### REQUIRED TASKS
1. According to the post on machine learning in gaming, how far along was the facial movement generated by Remedy's tooling for Quantum Break?
2. Copy word for word the passage of the post on machine learning in gaming that begins at the words "Earlier this month, Microsoft" and stops after "generation of games.".

### TEXT PROVIDED
++++++++++++++++++++

This post was originally published at Gaming with Windows ML

Neural Networks Will Revolutionize Gaming

Earlier this month, Microsoft announced the availability of Windows Machine Learning. We mentioned the wide-ranging applications of WinML on areas as diverse as security, productivity, and the internet of things. We even showed how WinML can be used to help cameras detect faulty chips during hardware production.

But what does WinML mean for gamers? Gaming has always utilized and pushed adoption of bleeding edge technologies to create more beautiful and magical worlds. With innovations like WinML, which extensively use the GPU, it only makes sense to leverage that technology for gaming. We are ready to use this new technology to empower game developers to use machine learning to build the next generation of games.

Games Reflect Gamers

Every gamer that takes time to play has a different goal – some want to spend time with friends or to be the top competitor, and others are just looking to relax and enjoy a delightful story. Regardless of the reason, machine learning can provide customizability to help gamers have an experience more tailored to their desires than ever before. If a DNN model can be trained on a gamer’s style, it can improve games or the gaming environment by altering everything from difficulty level to avatar appearance to suit personal preferences. DNN models can be trained to adjust difficulty or add custom content can make games more fun as you play along. If your NPC companion is more work than they are worth, DNNs can help solve this issue by making them smarter and more adaptable as they understand your in-game habits in real time. If you’re someone who likes to find treasures in game but don’t care to engage in combat, DNNs could prioritize and amplify those activities while reducing the amount or difficulty of battles. When games can learn and transform along with the players, there is an opportunity to maximize fun and make games better reflect their players.

A great example of this is in EA SEED’s Imitation Learning with Concurrent Actions in 3D Games. Check out their blog and the video below for a deeper dive on how reinforcement and imitation learning models can contribute to gaming experiences.

Better Game Development Processes

There are so many vital components to making a game: art, animation, graphics, storytelling, QA, etc, that can be improved or optimized by the introduction of neural networks. The tools that artists and engineers have at their disposal can make a massive difference to the quality and development cycle of a game and neural networks are improving those tools. Artists should be able to focus on doing their best work: imagine if some of the more arduous parts of terrain design in an open world could be generated by a neural network with the same quality as a person doing it by hand. The artist would then be able to focus on making that world more beautiful and interactive place to play, while in the end generating higher quality and quantity of content for gamers.

A real-world example of a game leveraging neural networks for tooling is Remedy’s Quantum Break. They began the facial animation process by training on a series of audio and facial inputs and developed a model that can move the face based just on new audio input. They reported that this tooling generated facial movement that was 80% of the way done, giving artists time to focus on perfecting the last 20% of facial animation. The time and money that studios could save with more tools like these could get passed down to gamers in the form of earlier release dates, more beautiful games, or more content to play.

++++++++++++++++++++

### DATA BLOCK
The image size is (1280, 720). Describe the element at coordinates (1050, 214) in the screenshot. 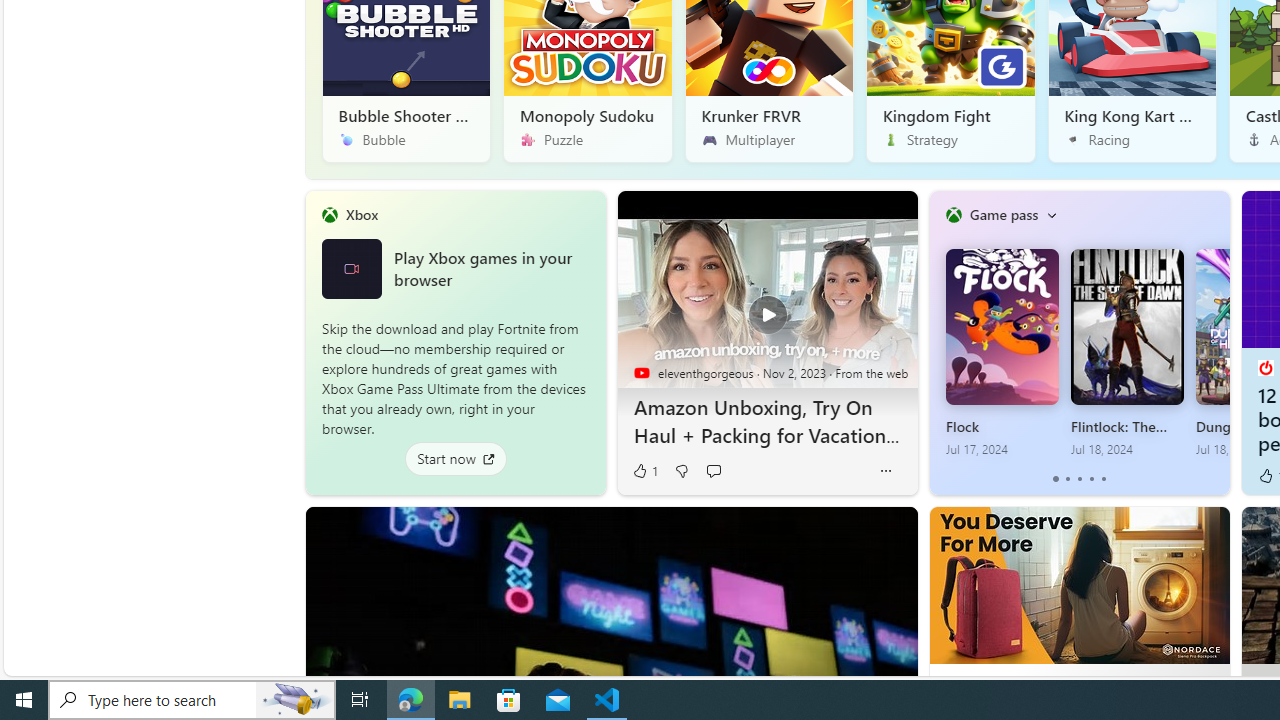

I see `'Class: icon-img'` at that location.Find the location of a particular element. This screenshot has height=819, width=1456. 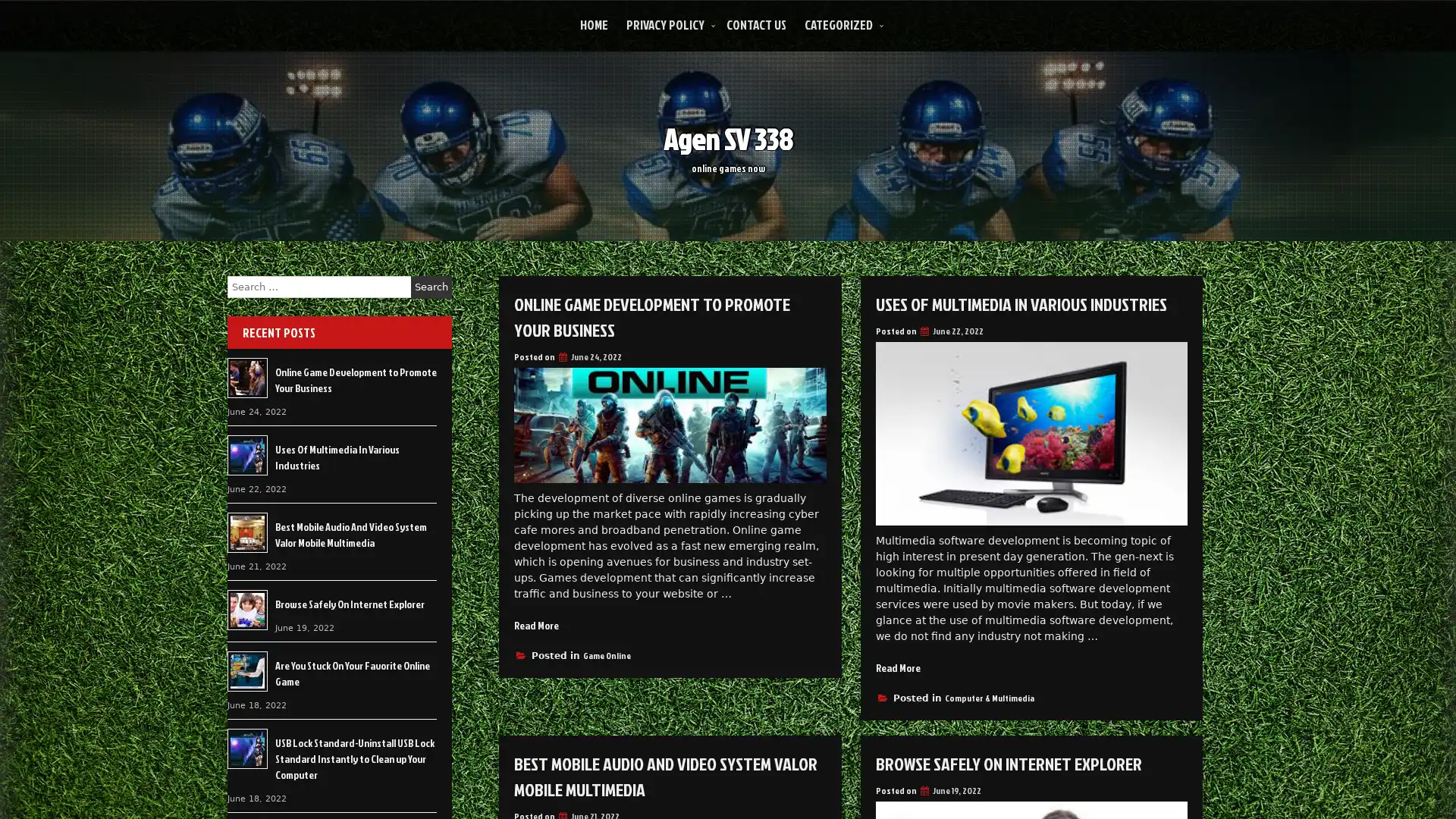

++++++++++++++++++++

### ANSWERS TO THE EXERCISE
1. It was 80% of the way done.

2.
Earlier this month, Microsoft announced the availability of Windows Machine Learning. We mentioned the wide-ranging applications of WinML on areas as diverse as security, productivity, and the internet of things. We even showed how WinML can be used to help cameras detect faulty chips during hardware production.

But what does WinML mean for gamers? Gaming has always utilized and pushed adoption of bleeding edge technologies to create more beautiful and magical worlds. With innovations like WinML, which extensively use the GPU, it only makes sense to leverage that technology for gaming. We are ready to use this new technology to empower game developers to use machine learning to build the next generation of games.